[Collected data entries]
++++++

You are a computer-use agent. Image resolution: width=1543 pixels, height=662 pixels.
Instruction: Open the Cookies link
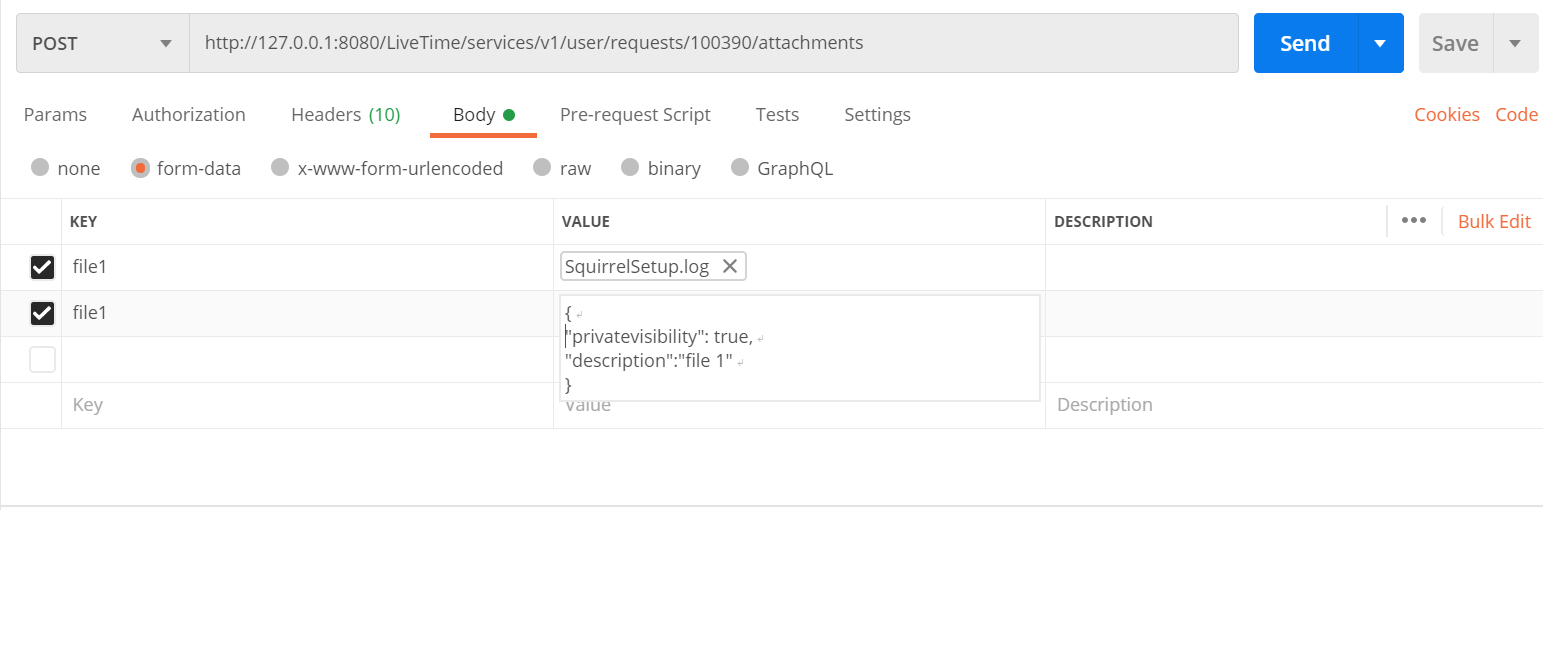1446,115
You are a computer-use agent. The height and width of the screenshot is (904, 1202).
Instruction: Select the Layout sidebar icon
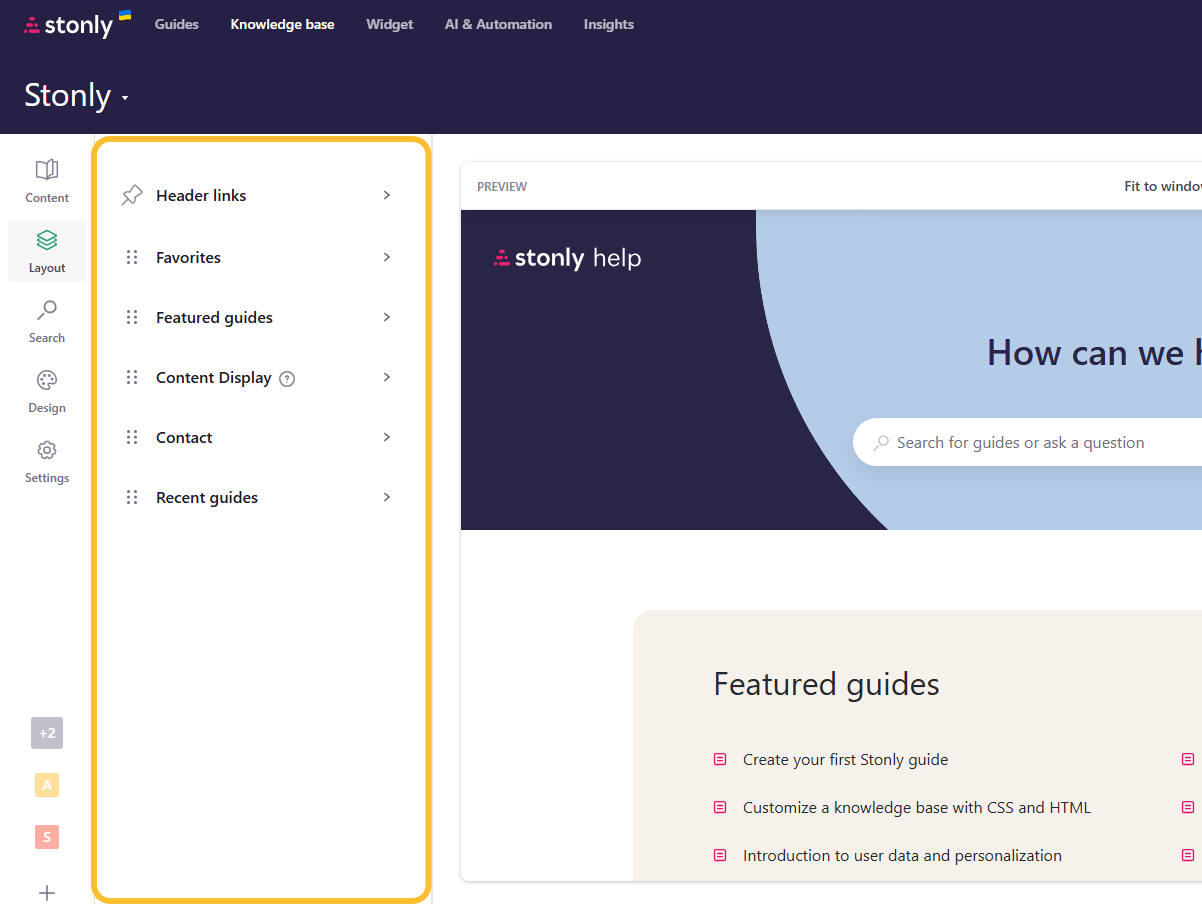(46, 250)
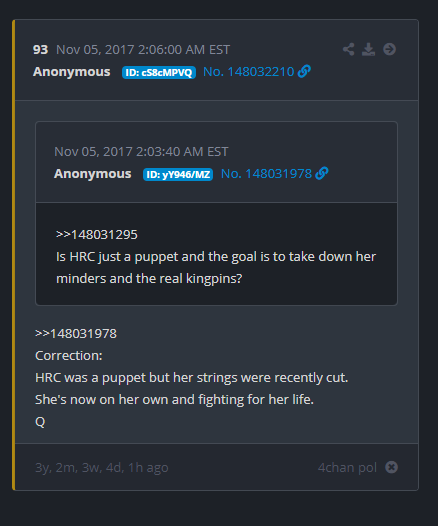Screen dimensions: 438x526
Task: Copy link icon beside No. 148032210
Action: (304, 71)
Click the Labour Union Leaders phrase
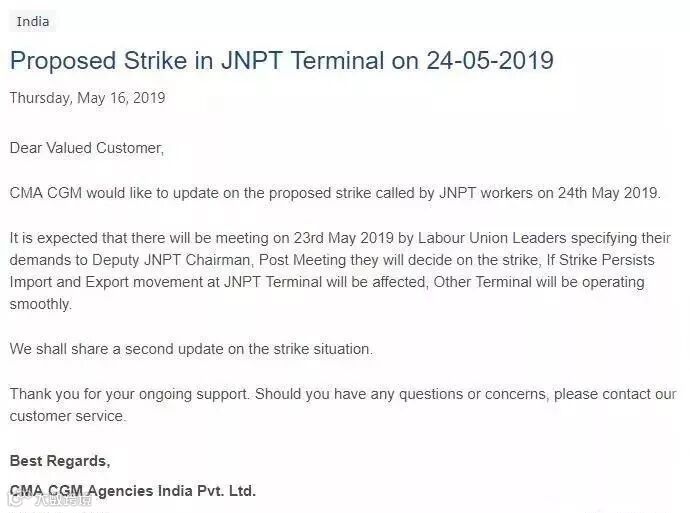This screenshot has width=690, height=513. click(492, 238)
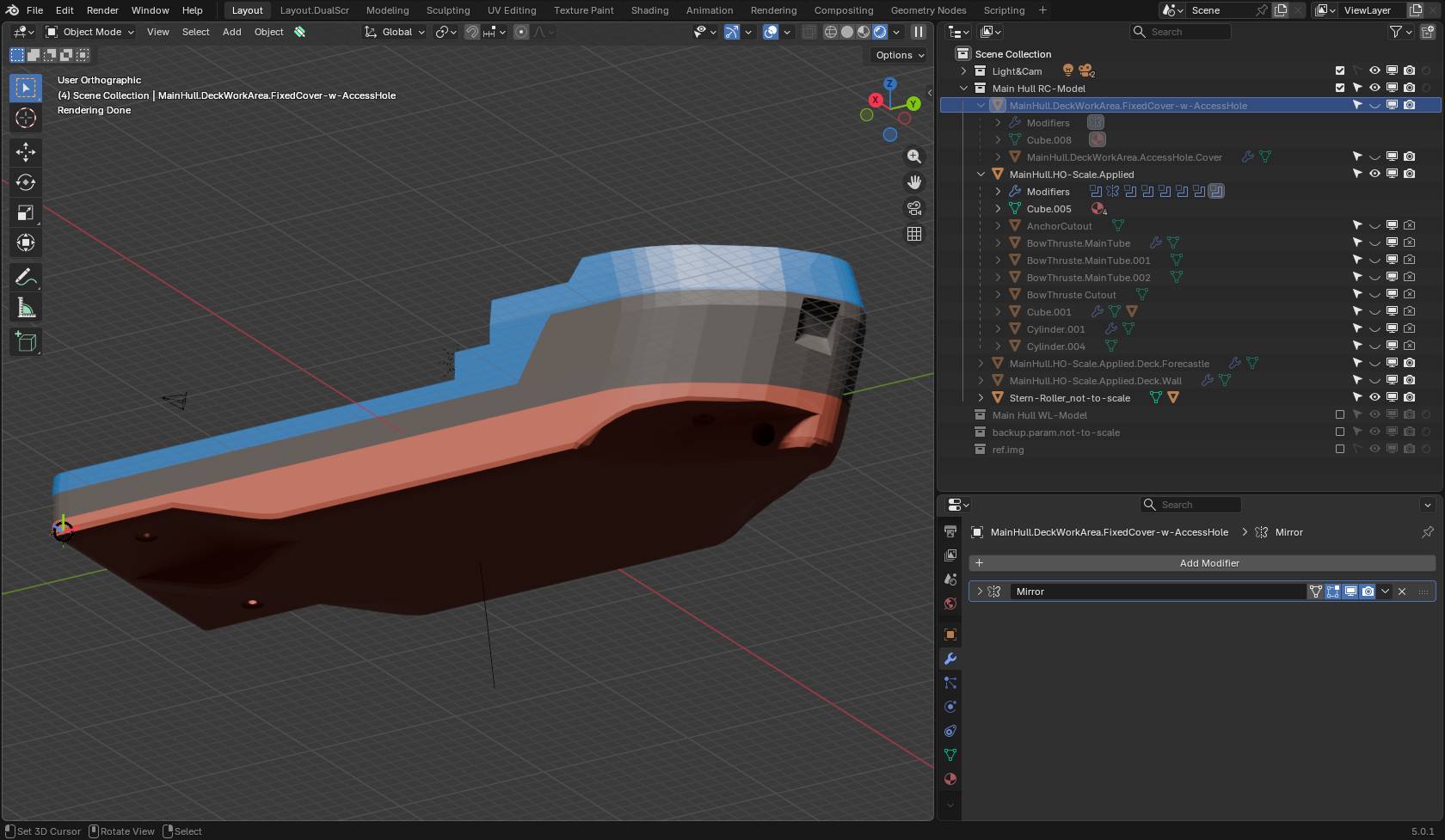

++++++

▶ _Aim of the task_:
Copy out all the records exactly, excluding pictures.

▶ _Response to the exercise_:
You are a computer-use agent. Image resolution: width=1543 pixels, height=662 pixels.
Instruction: Open the Cookies link
1446,115
You are a computer-use agent. The height and width of the screenshot is (904, 1202).
Instruction: Select the Layout sidebar icon
(46, 250)
Screen dimensions: 438x526
Task: Copy link icon beside No. 148032210
Action: (304, 71)
Click the Labour Union Leaders phrase
This screenshot has width=690, height=513. click(492, 238)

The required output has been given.